Provided entries:
★ ★ ★ ★ ★ ★ ★

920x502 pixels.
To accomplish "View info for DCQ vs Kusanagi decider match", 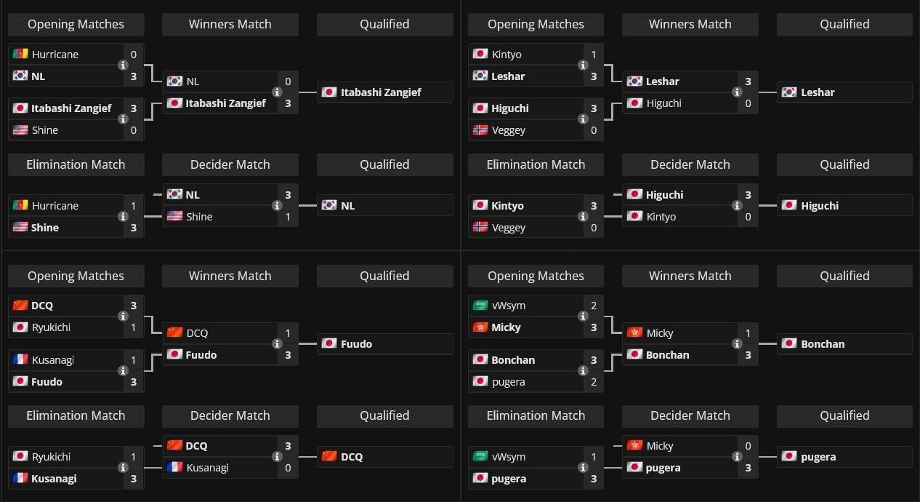I will [278, 457].
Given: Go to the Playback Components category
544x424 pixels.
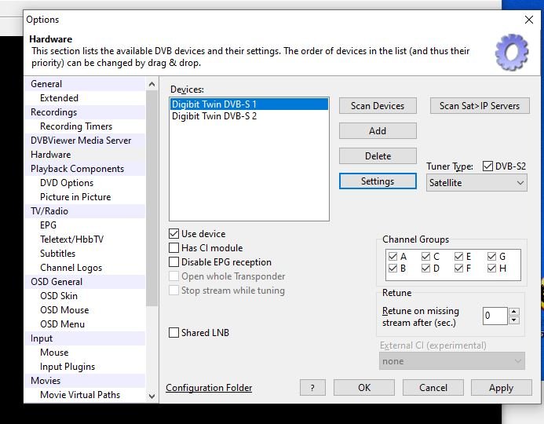Looking at the screenshot, I should (77, 169).
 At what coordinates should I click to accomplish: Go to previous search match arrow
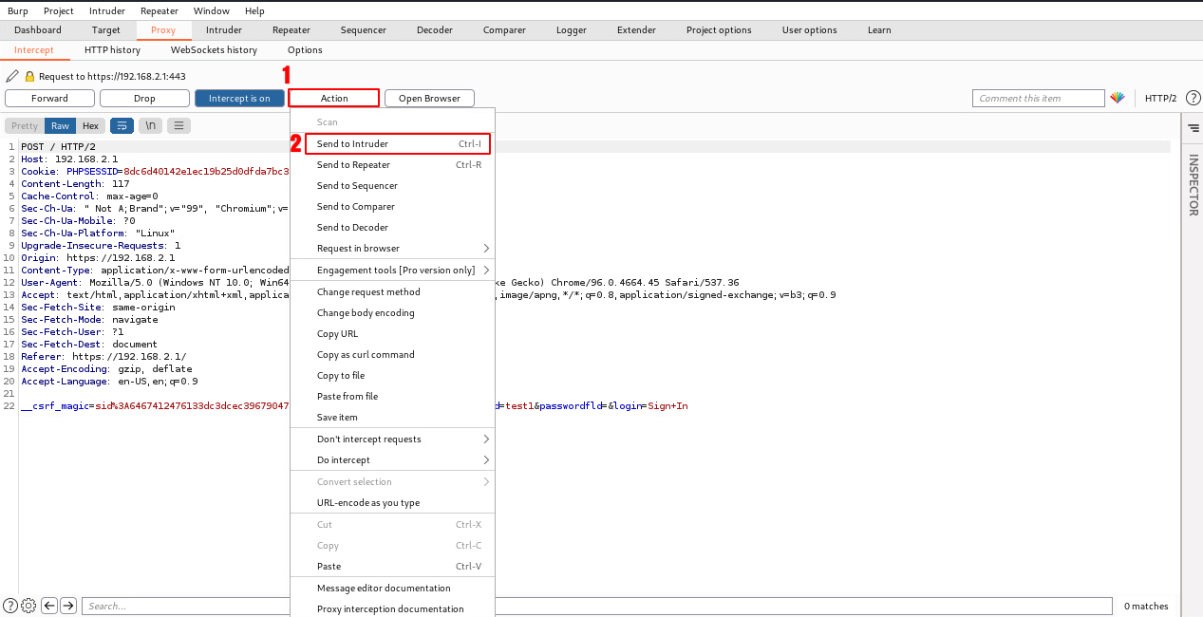(48, 606)
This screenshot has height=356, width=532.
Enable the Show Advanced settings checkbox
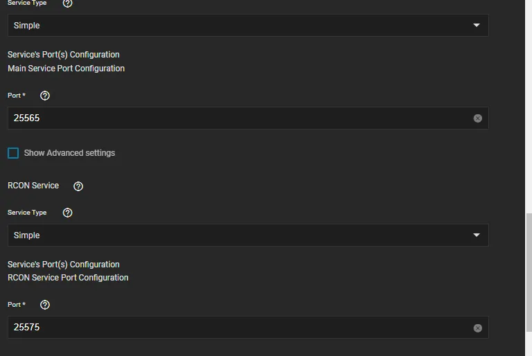pos(13,153)
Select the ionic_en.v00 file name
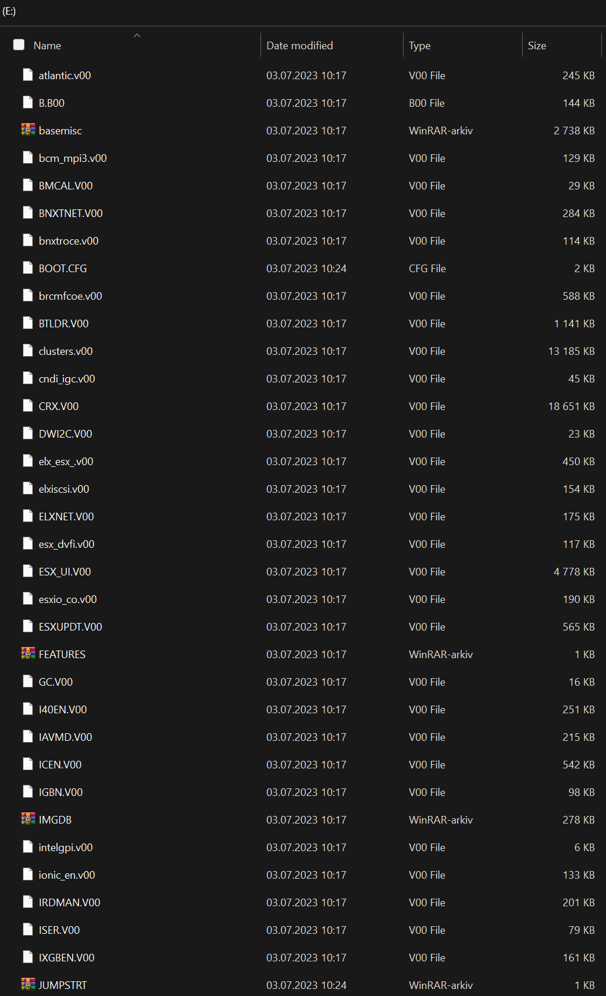 click(66, 875)
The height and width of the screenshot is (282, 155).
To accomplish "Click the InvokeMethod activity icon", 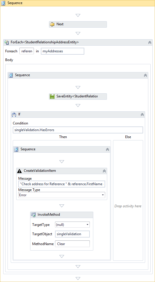I will click(34, 215).
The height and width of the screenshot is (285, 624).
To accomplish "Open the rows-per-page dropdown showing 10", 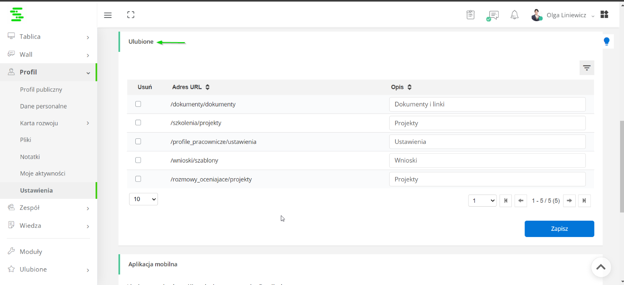I will click(144, 199).
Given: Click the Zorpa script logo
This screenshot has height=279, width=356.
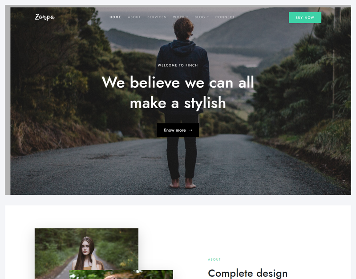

★ ★ ★ ★ ★ ★ ★

Task to complete: From the material above, copy each line that includes the word "width".

Answer to the exercise:
This screenshot has height=356, width=532.
The height and width of the screenshot is (282, 155).
The height and width of the screenshot is (285, 624).
This screenshot has height=279, width=356.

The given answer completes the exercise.